Records for the exercise Start Marker
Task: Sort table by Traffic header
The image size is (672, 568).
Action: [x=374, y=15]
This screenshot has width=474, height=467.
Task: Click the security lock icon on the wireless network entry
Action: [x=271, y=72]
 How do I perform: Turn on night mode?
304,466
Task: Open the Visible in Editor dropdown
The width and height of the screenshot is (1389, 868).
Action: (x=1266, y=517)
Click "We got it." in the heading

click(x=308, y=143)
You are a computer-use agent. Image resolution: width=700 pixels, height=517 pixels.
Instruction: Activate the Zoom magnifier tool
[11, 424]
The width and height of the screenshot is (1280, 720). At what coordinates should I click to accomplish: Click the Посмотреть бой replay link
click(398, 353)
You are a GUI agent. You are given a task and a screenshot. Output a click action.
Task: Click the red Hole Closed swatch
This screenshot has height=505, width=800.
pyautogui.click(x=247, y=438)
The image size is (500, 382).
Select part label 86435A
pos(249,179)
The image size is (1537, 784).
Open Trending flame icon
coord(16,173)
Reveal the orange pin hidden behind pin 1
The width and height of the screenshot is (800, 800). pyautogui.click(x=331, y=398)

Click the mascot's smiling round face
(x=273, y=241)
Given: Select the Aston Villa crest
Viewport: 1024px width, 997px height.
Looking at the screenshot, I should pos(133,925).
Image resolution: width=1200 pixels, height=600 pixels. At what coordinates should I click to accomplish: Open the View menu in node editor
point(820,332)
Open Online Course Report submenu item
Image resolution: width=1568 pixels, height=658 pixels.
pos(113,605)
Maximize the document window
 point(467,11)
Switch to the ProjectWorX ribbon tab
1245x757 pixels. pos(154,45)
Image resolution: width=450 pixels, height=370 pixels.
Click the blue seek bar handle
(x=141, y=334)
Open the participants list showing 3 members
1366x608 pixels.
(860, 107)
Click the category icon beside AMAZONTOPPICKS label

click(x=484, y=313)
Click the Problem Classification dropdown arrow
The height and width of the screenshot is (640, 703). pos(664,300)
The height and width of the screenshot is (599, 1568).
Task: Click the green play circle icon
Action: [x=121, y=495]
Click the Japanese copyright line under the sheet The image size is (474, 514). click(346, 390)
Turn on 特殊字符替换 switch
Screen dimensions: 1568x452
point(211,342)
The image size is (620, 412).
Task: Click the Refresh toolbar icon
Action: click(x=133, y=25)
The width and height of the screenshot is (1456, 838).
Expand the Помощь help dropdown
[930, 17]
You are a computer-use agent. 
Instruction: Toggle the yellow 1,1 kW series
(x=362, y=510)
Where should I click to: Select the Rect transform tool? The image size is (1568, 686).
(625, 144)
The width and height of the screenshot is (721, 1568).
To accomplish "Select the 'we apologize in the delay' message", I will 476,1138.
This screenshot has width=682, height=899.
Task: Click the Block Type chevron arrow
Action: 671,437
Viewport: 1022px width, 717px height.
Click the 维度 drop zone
Records for the exercise End Marker
Write the records out precisely, omitting nothing.

Task: Sort table by Traffic header
The image size is (672, 568).
Action: [x=374, y=15]
This screenshot has width=474, height=467.
Task: Click the security lock icon on the wireless network entry
Action: [x=271, y=72]
 How do I perform: Turn on night mode?
304,466
Task: Open the Visible in Editor dropdown
The width and height of the screenshot is (1389, 868).
Action: (x=1266, y=517)
Click "We got it." in the heading

click(x=308, y=143)
You are a computer-use agent. Image resolution: width=700 pixels, height=517 pixels.
Instruction: Activate the Zoom magnifier tool
[11, 424]
The width and height of the screenshot is (1280, 720). At what coordinates should I click to accomplish: Click the Посмотреть бой replay link
click(398, 353)
You are a GUI agent. You are given a task and a screenshot. Output a click action.
Task: Click the red Hole Closed swatch
This screenshot has height=505, width=800.
pyautogui.click(x=247, y=438)
The image size is (500, 382).
Select part label 86435A
pos(249,179)
The image size is (1537, 784).
Open Trending flame icon
coord(16,173)
Reveal the orange pin hidden behind pin 1
The width and height of the screenshot is (800, 800). pyautogui.click(x=331, y=398)

Click the mascot's smiling round face
(x=273, y=241)
Given: Select the Aston Villa crest
Viewport: 1024px width, 997px height.
Looking at the screenshot, I should pos(133,925).
Image resolution: width=1200 pixels, height=600 pixels. At what coordinates should I click to accomplish: Open the View menu in node editor
point(820,332)
Open Online Course Report submenu item
Image resolution: width=1568 pixels, height=658 pixels.
pos(113,605)
Maximize the document window
 point(467,11)
Switch to the ProjectWorX ribbon tab
1245x757 pixels. pos(154,45)
Image resolution: width=450 pixels, height=370 pixels.
Click the blue seek bar handle
(x=141, y=334)
Open the participants list showing 3 members
1366x608 pixels.
(860, 107)
Click the category icon beside AMAZONTOPPICKS label

click(x=484, y=313)
Click the Problem Classification dropdown arrow
The height and width of the screenshot is (640, 703). pos(664,300)
The height and width of the screenshot is (599, 1568).
Task: Click the green play circle icon
Action: [x=121, y=495]
Click the Japanese copyright line under the sheet The image size is (474, 514). click(346, 390)
Turn on 特殊字符替换 switch
Screen dimensions: 1568x452
point(211,342)
The image size is (620, 412).
Task: Click the Refresh toolbar icon
Action: click(x=133, y=25)
The width and height of the screenshot is (1456, 838).
Expand the Помощь help dropdown
[930, 17]
You are a computer-use agent. 
Instruction: Toggle the yellow 1,1 kW series
(x=362, y=510)
Where should I click to: Select the Rect transform tool? The image size is (1568, 686).
(625, 144)
The width and height of the screenshot is (721, 1568).
To accomplish "Select the 'we apologize in the delay' message", I will 476,1138.
This screenshot has width=682, height=899.
Task: Click the Block Type chevron arrow
Action: 671,437
Viewport: 1022px width, 717px height.
Click the 维度 drop zone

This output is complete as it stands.